### [Work to complete]
When you find the word "computer" in a line of the entries, please copy the whole line.
· · · · · · ·
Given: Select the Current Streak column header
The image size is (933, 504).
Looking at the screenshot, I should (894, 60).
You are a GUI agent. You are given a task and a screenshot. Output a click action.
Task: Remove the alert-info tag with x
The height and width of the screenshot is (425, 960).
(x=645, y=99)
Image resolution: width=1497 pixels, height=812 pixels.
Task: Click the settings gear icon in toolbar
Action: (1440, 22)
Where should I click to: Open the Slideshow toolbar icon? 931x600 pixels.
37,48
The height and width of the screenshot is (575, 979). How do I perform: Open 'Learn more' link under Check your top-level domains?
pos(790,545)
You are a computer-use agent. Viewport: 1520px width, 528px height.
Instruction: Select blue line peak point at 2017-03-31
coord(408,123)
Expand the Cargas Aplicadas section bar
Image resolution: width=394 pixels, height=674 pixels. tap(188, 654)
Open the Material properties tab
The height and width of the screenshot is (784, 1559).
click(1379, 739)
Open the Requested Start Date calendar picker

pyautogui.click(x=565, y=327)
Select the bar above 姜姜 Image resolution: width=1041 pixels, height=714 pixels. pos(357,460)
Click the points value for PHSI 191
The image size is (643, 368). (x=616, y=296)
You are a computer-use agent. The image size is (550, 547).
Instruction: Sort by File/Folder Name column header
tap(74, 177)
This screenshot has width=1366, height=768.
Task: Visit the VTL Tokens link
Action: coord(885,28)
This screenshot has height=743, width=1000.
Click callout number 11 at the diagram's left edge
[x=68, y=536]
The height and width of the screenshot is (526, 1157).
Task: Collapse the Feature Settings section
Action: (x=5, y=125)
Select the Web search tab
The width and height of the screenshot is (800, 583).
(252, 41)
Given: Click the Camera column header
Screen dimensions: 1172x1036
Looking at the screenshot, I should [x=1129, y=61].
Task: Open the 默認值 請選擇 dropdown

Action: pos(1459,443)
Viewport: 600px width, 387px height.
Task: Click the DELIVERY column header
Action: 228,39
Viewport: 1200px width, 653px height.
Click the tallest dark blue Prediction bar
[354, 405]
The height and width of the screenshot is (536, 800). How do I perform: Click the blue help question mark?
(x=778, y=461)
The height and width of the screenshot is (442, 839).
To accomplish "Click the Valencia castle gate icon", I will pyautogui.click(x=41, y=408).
· · · · · · ·
### [Response to this exercise]
You are a computer-use agent. Viewport: 1520px width, 528px height.
You are a computer-use agent. The image size is (550, 547).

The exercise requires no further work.